The 4.7 overall is the weighted average of the five category scores above. IBKR is carried by the two things it does better than anyone — cost (the 4.9 Fees score, the highest we award) and breadth of markets (a perfect 5.0 on assets) — and held back almost entirely by support and platform usability. In other words, the rating reflects exactly what IBKR is: the most capable and cost-efficient broker on the list, with a learning tax attached.

What to watch

  • Your Lite-vs-Pro choice, and whether your activity level means Pro’s execution, cash, and margin advantages outweigh its commissions.
  • IBKR’s cash interest and margin rates, which move with benchmark rates — they’re a core reason to choose Pro.
  • Auto-liquidation rules if you trade on margin.

Bottom line

Interactive Brokers is the professional’s broker: unmatched market access, the lowest margin rates available, the best interest on idle cash among major brokers, and a platform that can do nearly anything — provided you choose Pro and invest the time to learn it. It is not the friendliest place to start, and support is its soft spot. But for an active, global, or cost-obsessed trader, nothing on this list delivers more for the money. That’s a 4.7.

Frequently asked questions

Should I choose IBKR Lite or IBKR Pro? Lite offers $0 US stock/ETF commissions but uses payment for order flow, pays less on cash, and charges more on margin. Pro charges low tiered commissions but avoids PFOF, pays more on idle cash, and has the lowest margin rates. Active traders, margin users, and anyone holding real cash are usually better off on Pro.

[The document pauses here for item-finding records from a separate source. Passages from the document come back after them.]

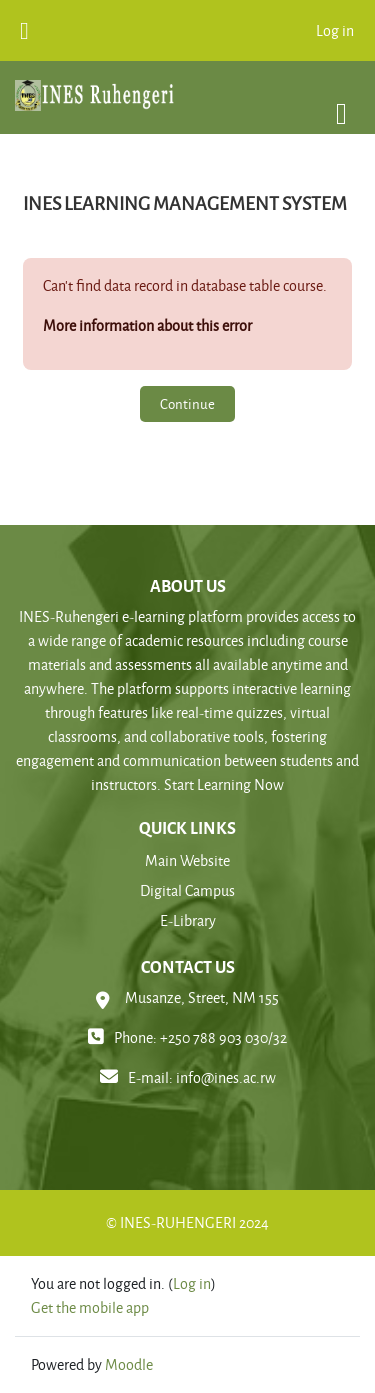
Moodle (129, 1364)
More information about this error (147, 325)
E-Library (188, 920)
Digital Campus (187, 890)
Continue (187, 403)
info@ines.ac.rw (226, 1077)
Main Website (187, 860)
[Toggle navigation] (341, 103)
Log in (335, 30)
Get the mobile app (90, 1307)
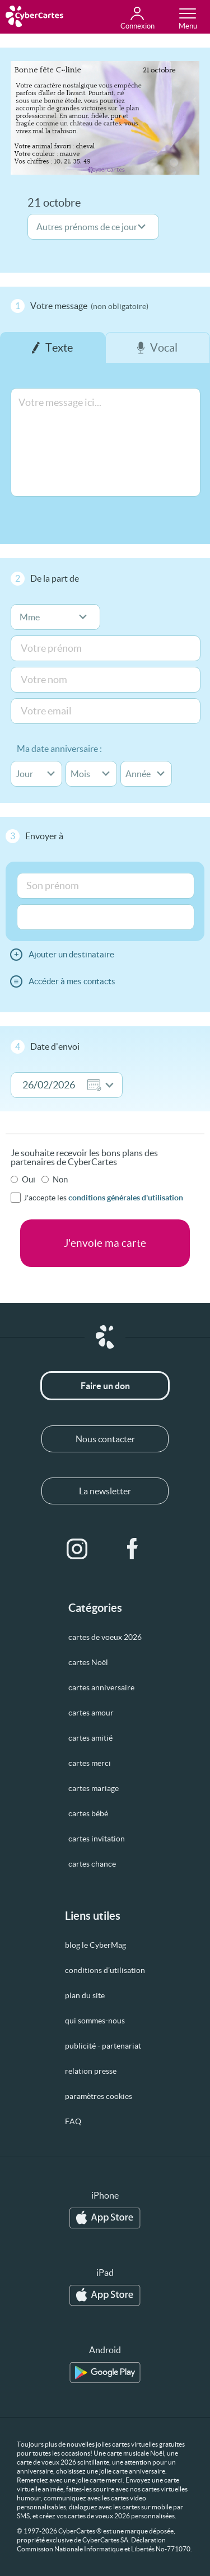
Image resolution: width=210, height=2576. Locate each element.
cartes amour (91, 1712)
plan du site (85, 1995)
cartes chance (92, 1863)
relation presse (90, 2071)
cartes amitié (90, 1737)
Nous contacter (105, 1439)
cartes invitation (96, 1838)
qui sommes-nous (95, 2020)
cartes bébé (88, 1813)
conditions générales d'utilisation (125, 1197)
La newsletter (105, 1491)
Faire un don (105, 1386)
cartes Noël (88, 1662)
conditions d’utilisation (105, 1970)
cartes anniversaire (101, 1687)
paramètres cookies (98, 2096)
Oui (28, 1179)
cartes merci (89, 1763)
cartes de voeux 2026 (105, 1637)
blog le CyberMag (95, 1945)
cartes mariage (93, 1788)
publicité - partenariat (103, 2045)
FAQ (73, 2121)
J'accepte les (103, 1197)
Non (60, 1179)
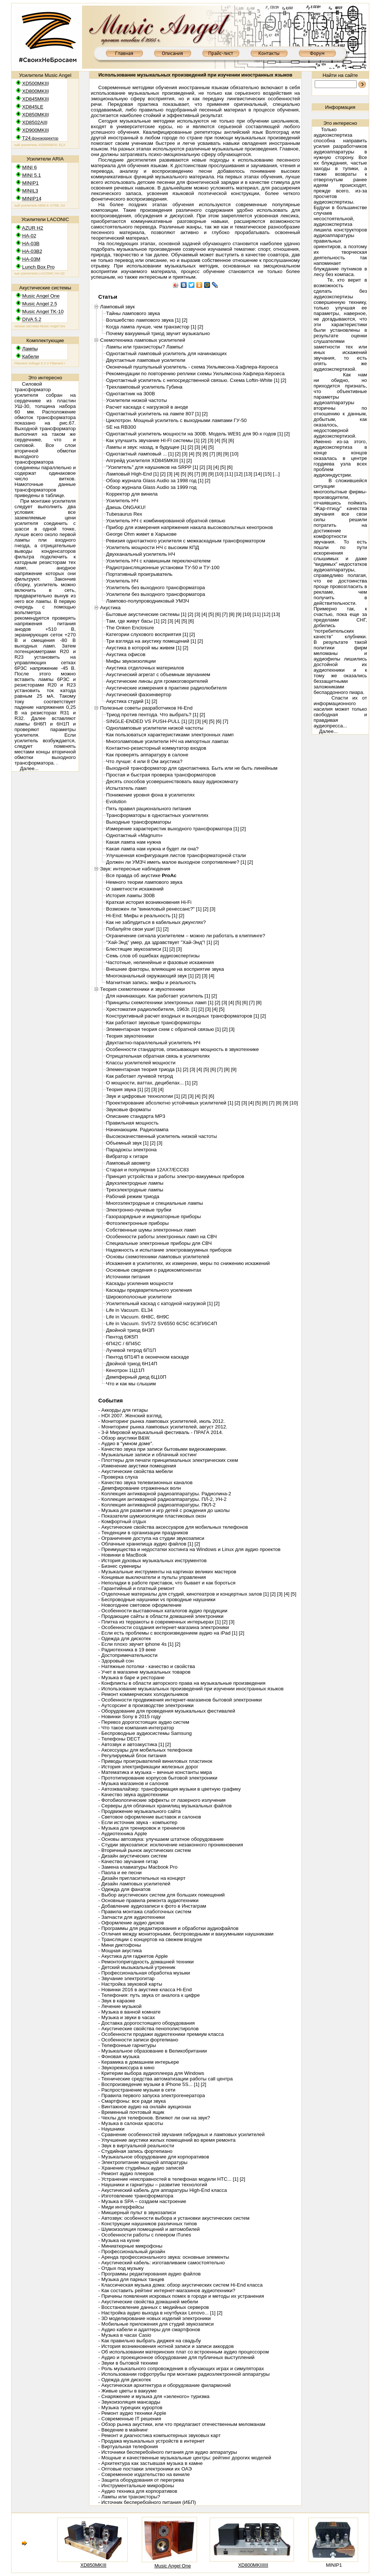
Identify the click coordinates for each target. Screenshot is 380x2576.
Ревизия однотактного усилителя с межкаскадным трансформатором (185, 541)
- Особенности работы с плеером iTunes (144, 2235)
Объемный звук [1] (127, 1143)
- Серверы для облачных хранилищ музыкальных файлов (165, 1805)
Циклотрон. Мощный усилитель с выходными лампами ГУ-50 (176, 420)
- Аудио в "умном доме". (125, 1443)
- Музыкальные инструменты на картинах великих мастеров (167, 1571)
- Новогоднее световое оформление (139, 1605)
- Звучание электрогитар (126, 1978)
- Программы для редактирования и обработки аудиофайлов (168, 1928)
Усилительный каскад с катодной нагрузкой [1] (159, 1303)
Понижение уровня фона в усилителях (150, 795)
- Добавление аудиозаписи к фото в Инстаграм (152, 1906)
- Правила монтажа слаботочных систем (144, 1911)
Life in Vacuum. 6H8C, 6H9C (137, 1317)
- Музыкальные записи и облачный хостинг (147, 1454)
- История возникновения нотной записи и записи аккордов (166, 2346)
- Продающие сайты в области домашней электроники (160, 1616)
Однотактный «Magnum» (134, 835)
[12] (239, 474)
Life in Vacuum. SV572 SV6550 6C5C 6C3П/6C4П (161, 1323)
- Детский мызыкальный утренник (137, 1967)
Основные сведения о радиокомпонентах (154, 1270)
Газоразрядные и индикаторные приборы (153, 1216)
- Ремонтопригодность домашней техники (146, 1962)
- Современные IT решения (129, 2418)
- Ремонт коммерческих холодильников (143, 1694)
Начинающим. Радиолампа (137, 1129)
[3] (210, 440)
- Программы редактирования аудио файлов (149, 2274)
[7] (212, 454)
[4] (217, 440)
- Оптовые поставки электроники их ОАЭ (145, 2469)
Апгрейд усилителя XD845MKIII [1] (145, 460)
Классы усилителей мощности (141, 1062)
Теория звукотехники (130, 1036)
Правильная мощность (132, 1123)
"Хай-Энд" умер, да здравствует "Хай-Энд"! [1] (159, 942)
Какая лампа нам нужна (133, 842)
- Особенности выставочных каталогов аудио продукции (162, 1610)
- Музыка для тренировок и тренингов (141, 1828)
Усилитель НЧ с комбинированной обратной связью (165, 520)
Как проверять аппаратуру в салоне (147, 754)
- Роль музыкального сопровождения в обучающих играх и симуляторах (181, 2368)
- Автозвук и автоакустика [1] (131, 1744)
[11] (229, 474)
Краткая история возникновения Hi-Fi (148, 902)
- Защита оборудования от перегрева (141, 2480)
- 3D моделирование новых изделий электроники (154, 2318)
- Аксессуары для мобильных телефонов (145, 1750)
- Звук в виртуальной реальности (136, 2145)
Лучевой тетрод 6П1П (131, 1350)
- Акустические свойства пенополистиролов (148, 2028)
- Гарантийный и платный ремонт (136, 1588)
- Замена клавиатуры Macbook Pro (137, 1867)
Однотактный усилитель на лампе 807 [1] (153, 413)
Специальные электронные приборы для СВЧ (159, 1243)
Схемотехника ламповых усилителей (142, 340)
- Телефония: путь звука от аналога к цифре (149, 1995)
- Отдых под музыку (121, 2268)
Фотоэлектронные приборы (137, 1223)
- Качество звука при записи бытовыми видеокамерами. (162, 1449)
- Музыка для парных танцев (131, 2279)
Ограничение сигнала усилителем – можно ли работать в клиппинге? (185, 935)
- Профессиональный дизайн (131, 2251)
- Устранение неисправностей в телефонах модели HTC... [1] (168, 2179)
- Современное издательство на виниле (144, 2474)
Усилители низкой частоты (136, 400)
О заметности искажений (135, 889)
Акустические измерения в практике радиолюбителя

Does Interactive Brokers have the lowest margin rates? It is consistently among the lowest in the industry, especially on IBKR Pro. If you borrow to trade, that’s one of the strongest reasons to use IBKR.

Is Interactive Brokers good for beginners? Less so than Fidelity, Schwab, or Robinhood. The simpler app and web portal are usable, but the platform’s depth and the more involved onboarding suit experienced traders better.

What can I trade at IBKR? Stocks, ETFs, options, futures, bonds, mutual funds, and currencies across 150+ markets in 30-plus countries, with fractional US and Canadian shares.

Is my money safe at Interactive Brokers? IBKR is SEC- and FINRA-regulated with SIPC coverage (up to $500,000 in securities, $250,000 cash) plus additional excess protection, and it’s a publicly traded firm operating since 1978. None of that protects against investment losses.


Fees, rates, and account terms are current as of the “Broker data last verified” date shown above and change over time; confirm specifics on Interactive Brokers’ site before opening an account. This review is editorial opinion for informational and educational purposes only and is not investment advice. Trading and investing involve risk, including loss of principal.